ほんとほんとー、と真奈はお気楽に言ってのける。

「うちの部長が営業本部から引き抜くって息巻いてたもん」

桧山さんが…海外事業推進部に盗られる…?

「だめ!絶対だめ!うちのエースなんだから!」

私は勢い余って席を立つ。

真奈はチッチと舌を鳴らし、箸を横に振る。

「桧山さんは今回メカニカルエンジニアで志望して来たの。

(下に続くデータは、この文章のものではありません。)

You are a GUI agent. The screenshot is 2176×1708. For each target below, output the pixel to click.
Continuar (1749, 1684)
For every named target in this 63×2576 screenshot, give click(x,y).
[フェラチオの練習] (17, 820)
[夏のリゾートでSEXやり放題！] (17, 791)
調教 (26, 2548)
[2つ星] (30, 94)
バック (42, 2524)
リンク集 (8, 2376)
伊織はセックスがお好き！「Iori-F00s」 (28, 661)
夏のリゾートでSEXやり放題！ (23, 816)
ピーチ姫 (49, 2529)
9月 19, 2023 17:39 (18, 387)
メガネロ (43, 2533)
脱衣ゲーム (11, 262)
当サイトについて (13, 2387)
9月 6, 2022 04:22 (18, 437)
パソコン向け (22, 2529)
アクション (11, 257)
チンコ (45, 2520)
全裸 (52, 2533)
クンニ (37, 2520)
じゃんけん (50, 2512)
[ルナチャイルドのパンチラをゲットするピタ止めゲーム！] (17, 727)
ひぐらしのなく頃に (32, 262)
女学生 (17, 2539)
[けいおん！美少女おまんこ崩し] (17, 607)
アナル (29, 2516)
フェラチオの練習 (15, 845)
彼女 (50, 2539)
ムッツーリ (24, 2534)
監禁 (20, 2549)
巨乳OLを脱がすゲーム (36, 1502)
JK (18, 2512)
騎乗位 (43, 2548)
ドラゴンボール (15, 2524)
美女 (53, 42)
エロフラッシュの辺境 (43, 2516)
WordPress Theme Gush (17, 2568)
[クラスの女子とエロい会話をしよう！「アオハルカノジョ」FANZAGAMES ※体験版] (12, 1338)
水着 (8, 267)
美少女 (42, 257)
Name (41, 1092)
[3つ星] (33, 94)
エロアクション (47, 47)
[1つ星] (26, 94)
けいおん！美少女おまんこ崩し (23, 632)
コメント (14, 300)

機械部での実績は十二分にあるし、その上営業本部のエースならスケジュール管理や調整もお手の物。そして驚くなかれTOIECスコアは社内No.1」

話しているうちに興奮してきたのか、虚ろだった真奈の目に生気がみるみる湧いてきた。

「絶対他所にはやらないわ!」

私はテーブルの上に勢いよく手をつく。

「まさに彼は今回の案件にうってつけの人材。絶対うちがもらう!」

ムキになって言い返してくる真奈が本気で憎らしくなってくる。

「それにお父様は外務省の審議官ですから。海外に進出を検討している我が社にとってまたとないコネクションになる」

「何で…真奈が知ってるのよ…」

しかも、私よりも詳細情報だし。

「本人は隠してるみたいだけど、上の人たちの間では結構有名らしいよ。まさか泉、知らなかったとか?」

得意気に言う真奈にイラっとする。